ルーブル暴落と市民生活


地球だより

 両替所に掲示されたルーブルとドルの換金レートをみて、ため息を漏らす人をよく目にする。ルーブル安が一層進み過去最安値を付け、一時、1㌦84ルーブルまで下落した。

 これはドルに対して、この2年でルーブルの価値が半減どころか、39%程度まで下落したことを意味する。

 外貨建て住宅ローンを抱える人々が救済を求めデモをしている。返済額が倍以上に跳ね上がってしまったのだ。

 ロシアでは慣習的に、アパート代はドルで払う。

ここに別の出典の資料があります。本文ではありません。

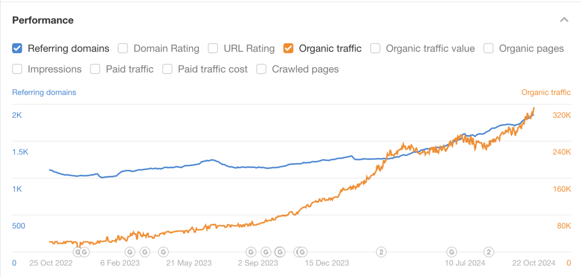Image resolution: width=581 pixels, height=277 pixels.
Task: Turn on the Impressions checkbox
Action: point(17,69)
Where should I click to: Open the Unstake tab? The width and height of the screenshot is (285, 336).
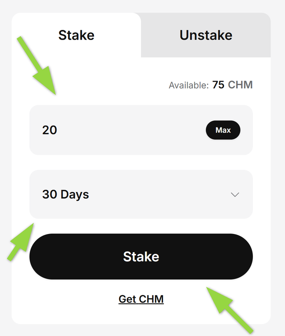[206, 35]
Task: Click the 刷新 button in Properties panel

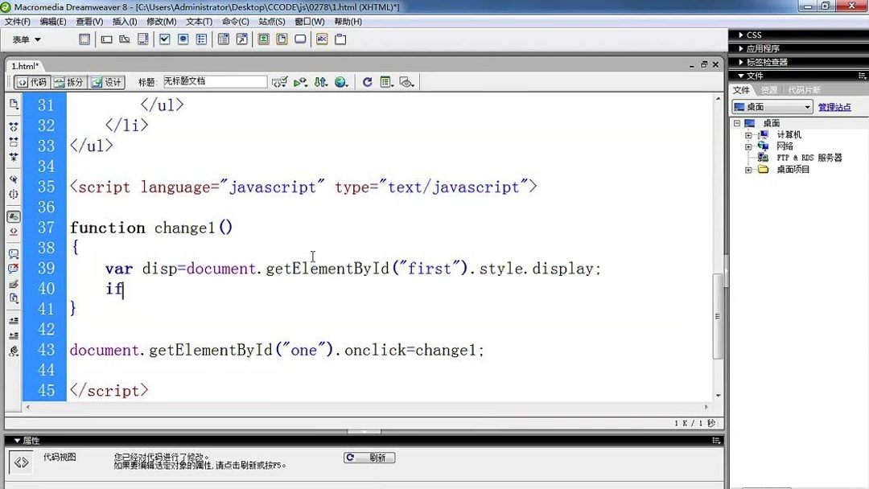Action: click(x=369, y=457)
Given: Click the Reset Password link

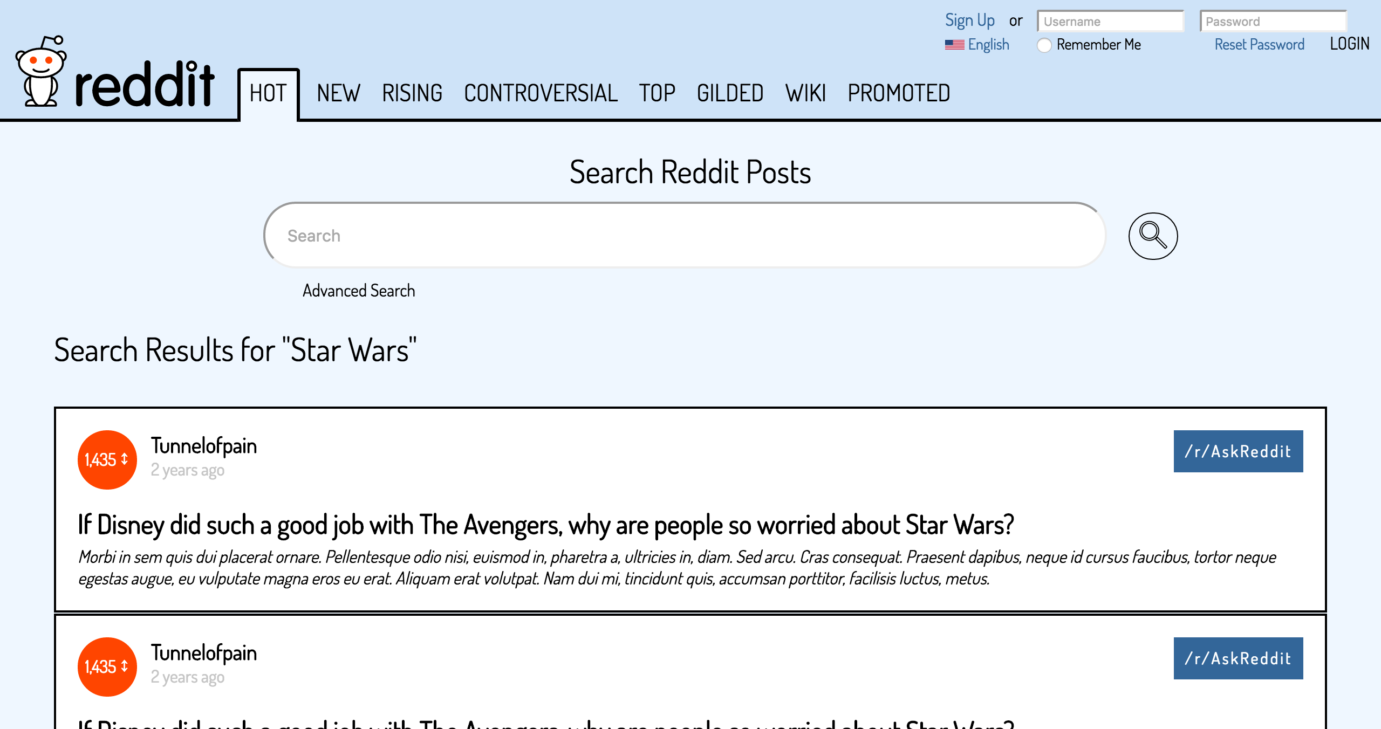Looking at the screenshot, I should click(1259, 45).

ルーブルが紙くず同然になったソ連崩壊後のハイパーインフレを経験した人々は、稼いだルーブルをせっせとドルに換える。もちろん銀行も信用しておらず、タンス預金する。それを知っている大家が、最初からドルでの支払いを要求するためだ。

 ただ、さすがにこれだけルーブルが暴落すれば、「ドルで払え」という訳にもいかない。大家も仕方なく、ルーブルで家賃を受け取るようになった。「家賃は外貨で」というのはそもそも変な話であり、ここだけは正常化したのかもしれない。

 以前は市内のあちこちにさまざまな両替所があり、日本のガソリンスタンドの価格競争のように、両替レートを競い合っていた。しかし、モスクワ市の条例により、現在では主に銀行が運営する両替所だけとなった。

 それでも、「どこどこに行けばいいレートで両替できる」なんて話を耳にすることもある。ただ、筆者は以前、両替で詐欺にあったことがあり、少々のレートの差よりも安全を優先している。